Friday, September 30, 2005; Posted: 4:51 a.m. EDT (08:51 GMT)
GENEVA, Switzerland (AP) -- The United States refuses to relinquish its role as the Internet's principal traffic policeman, rejecting calls in a United Nations meeting for a U.N. body to take over, a top U.S. official said.
But while the United States stuck to its position, other negotiators said there was a growing sense that a compromise had to be reached and that no single country ought to be the ultimate authority over such a vital part of the global economy.
"We will not agree to the U.N. taking over the management of the Internet," said Ambassador David Gross, the U.S. coordinator for international communications and information policy at the State Department. "Some countries want that.

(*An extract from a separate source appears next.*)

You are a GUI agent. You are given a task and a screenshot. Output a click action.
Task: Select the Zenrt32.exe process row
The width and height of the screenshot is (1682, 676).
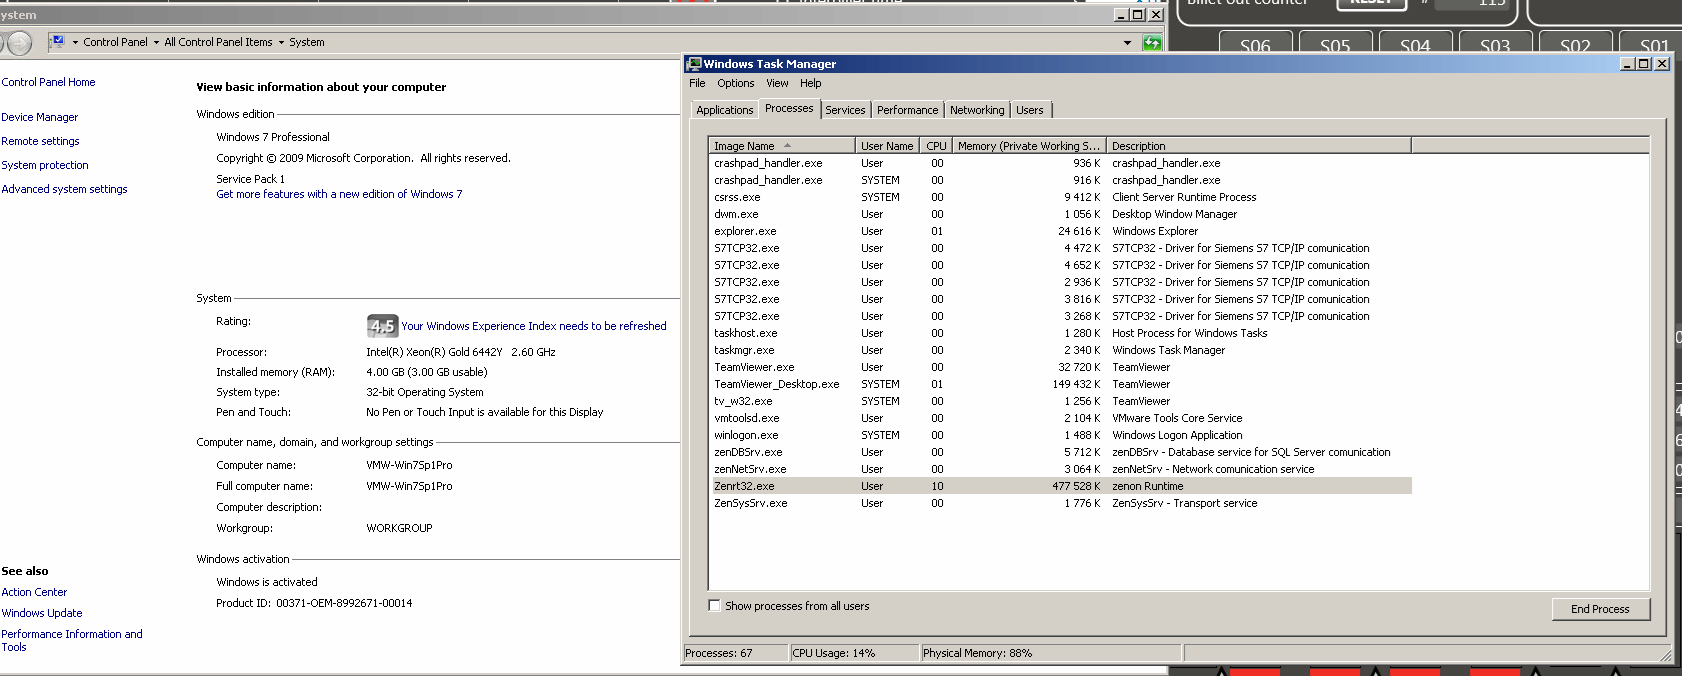click(x=744, y=486)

We think that's unacceptable."
Speaking Thursday on the sidelines of the last preparatory meeting before November's World Summit on the Information Society in Tunisia, Gross said that progress was being made on several issues, but not on the question of Internet governance.
The stalemate over who should serve as the principal traffic cops for Internet routing and addressing could derail the summit -- which aims to ensure a fair sharing of the Internet for the benefit of the whole world.

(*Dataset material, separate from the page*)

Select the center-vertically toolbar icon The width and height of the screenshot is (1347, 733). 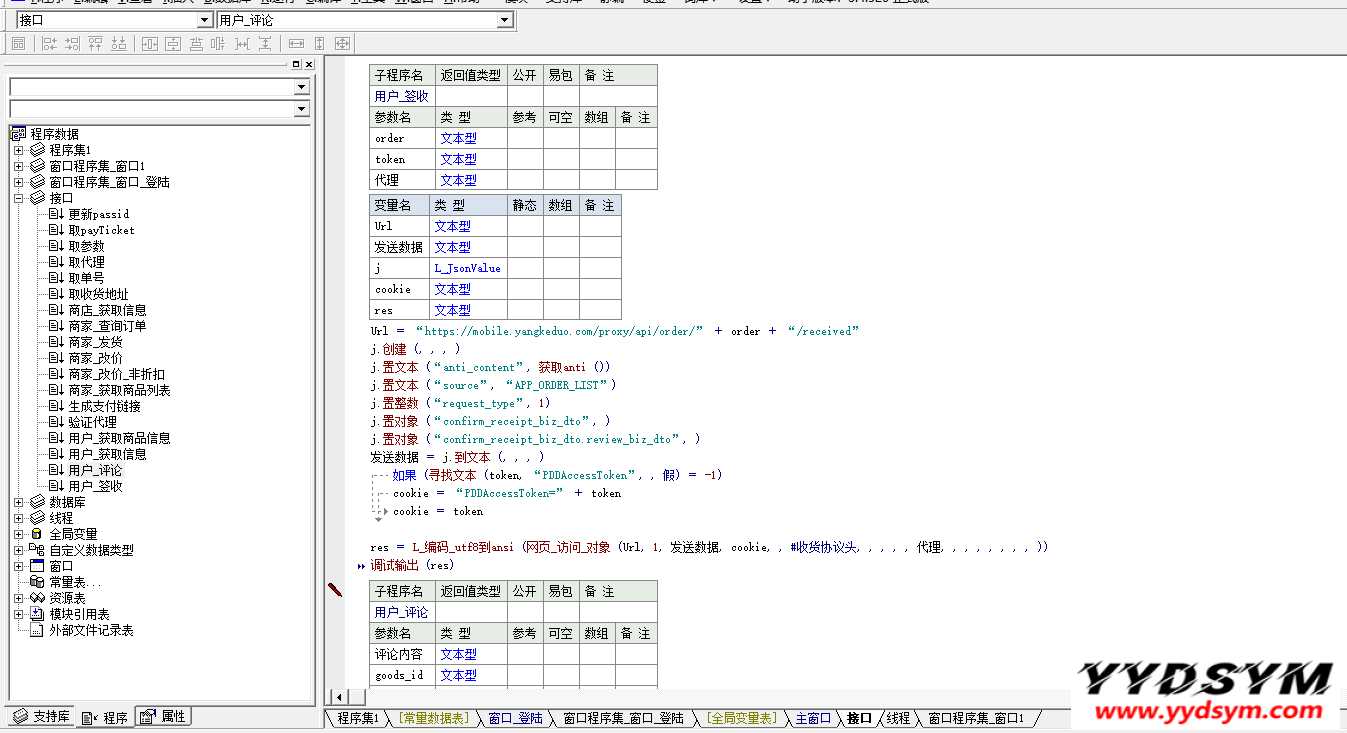[172, 44]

Internet governance historically has been the role of the United States, because it created the original system and funded much of its early development.

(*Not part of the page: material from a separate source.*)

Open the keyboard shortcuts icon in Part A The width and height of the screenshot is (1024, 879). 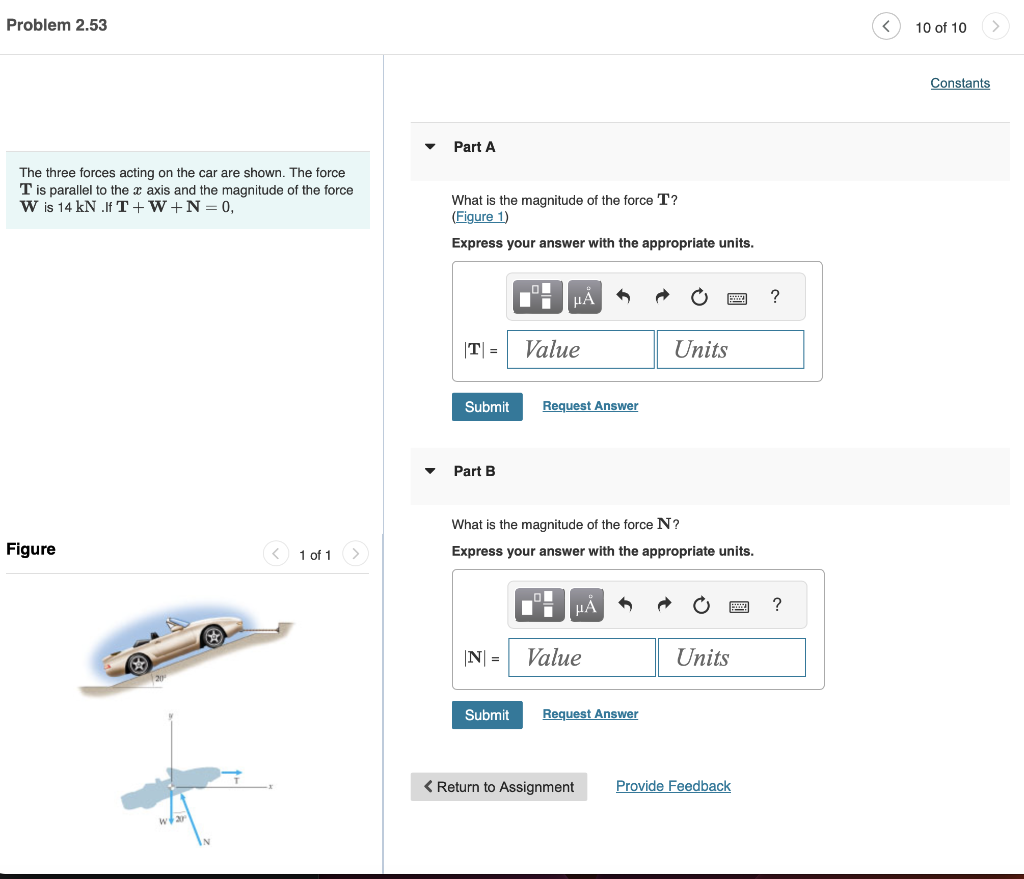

While this arrangement satisfies some, developing countries have been frustrated that Western countries that got onto the Internet first gobbled up most available addresses required for computers to connect, and left developing nations to share a limited supply.
One proposal that countries have been discussing would wrest control of domain names from the U.S.-based Internet Corporation for Assigned Names and Numbers, or ICANN, and place it with an intergovernmental group, possibly under the United Nations.
"We think that that's inappropriate," Gross told reporters at U.N. offices in Geneva. "The genius of the Internet is that it has been flexible (and) private-sector led."
The United States was "deeply disappointed," he said, with a proposal made Wednesday by the European Union, which seemed to shift the bloc's position in that direction, against well-established U.S. policy.
One negotiator said on condition of anonymity that only a handful of countries remained in the U.S. camp.
"We've been very, very clear throughout the process that there are certain things we can agree to and certain things we can't agree to," Gross said. "It's not a negotiating issue, this is a matter of national policy."
ICANN now controls the Internet's master directories, which tell Web browsers and e-mail programs how to direct traffic. Internet users around the world interact with them everyday, likely without knowing it. Policy decisions could at a stroke make all Web sites ending in a specific suffix essentially unreachable.
Though the computers themselves -- 13 in all, known as "root" servers -- are in private hands, they contain government-approved lists of the 260 or so Internet suffixes, such as ".com."
In 1998, the U.S. Commerce Department selected ICANN, a private organization with international board members, to decide what goes on those lists. Commerce kept veto power, but indicated it would let go once ICANN met a number of conditions.
But earlier this year, the United States indicated Commerce would keep that control, regardless of whether and when those conditions were met.
A U.N. panel has outlined four possible options for the future of Internet governance, ranging from keeping the current system intact to revamping it under new international agencies formed under the auspices of the U.N.
International forums for discussing Internet and information-related issues would be a possible compromise, so long as they were outside the realm of the U.N. and did not seek to serve as regulatory bodies, Gross said.
"It has to be done in an appropriate way, so that nobody thinks it is a backdoor approach to have intergovernmental regulation for something that ought not to be regulated," Gross said.